Objective>
Copy out each of the rows below word for word, leaving out the pictures.

Items from a data source
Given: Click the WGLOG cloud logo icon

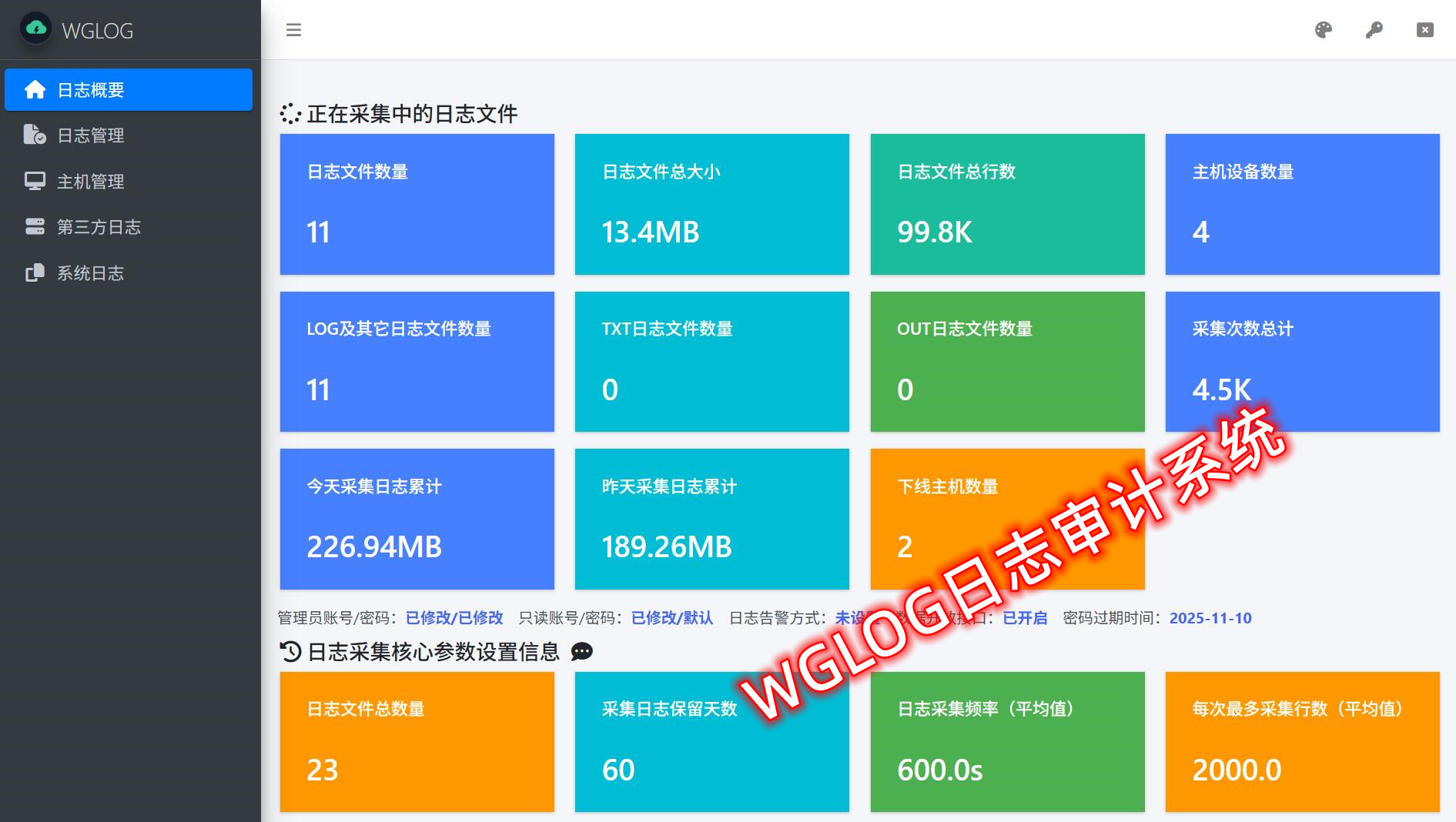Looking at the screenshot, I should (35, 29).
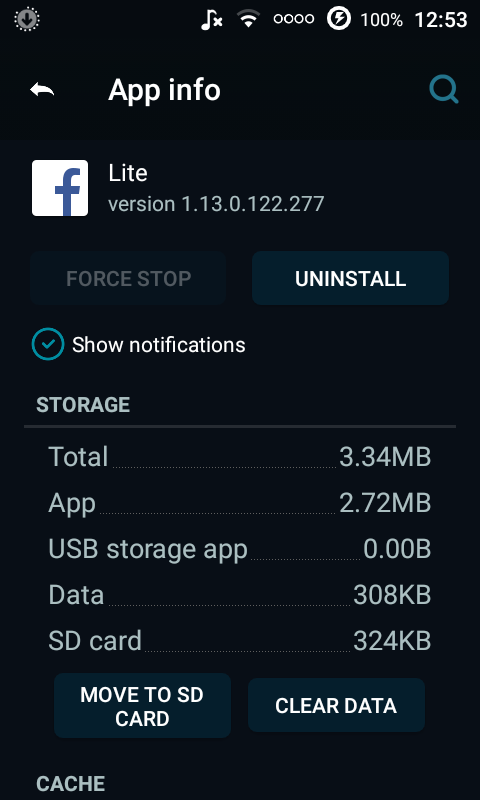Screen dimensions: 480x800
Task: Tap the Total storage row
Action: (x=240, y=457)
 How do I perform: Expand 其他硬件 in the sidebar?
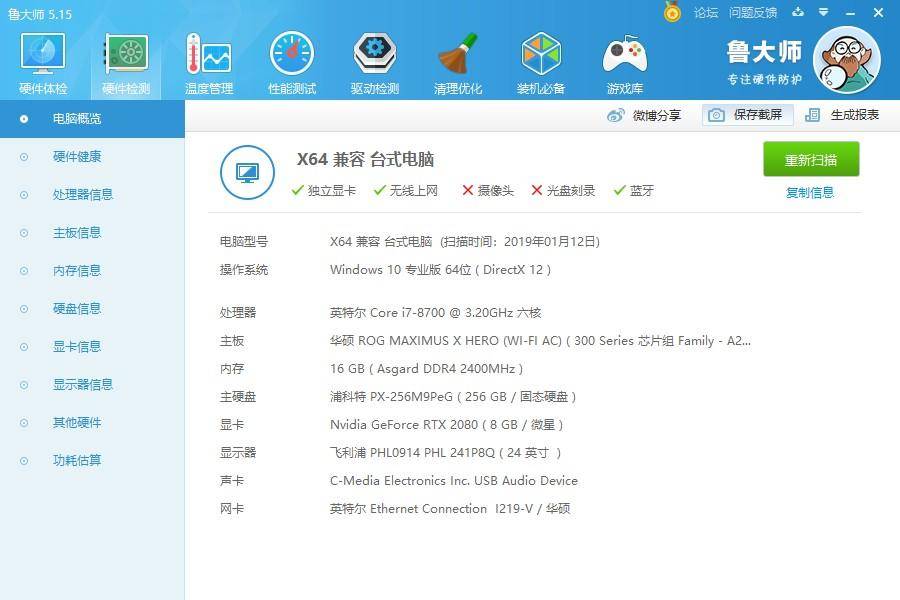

Written solution>
Given: Click the WGLOG cloud logo icon

Looking at the screenshot, I should (35, 29).
Screen dimensions: 480x800
Task: Tap the Total storage row
Action: (x=240, y=457)
 How do I perform: Expand 其他硬件 in the sidebar?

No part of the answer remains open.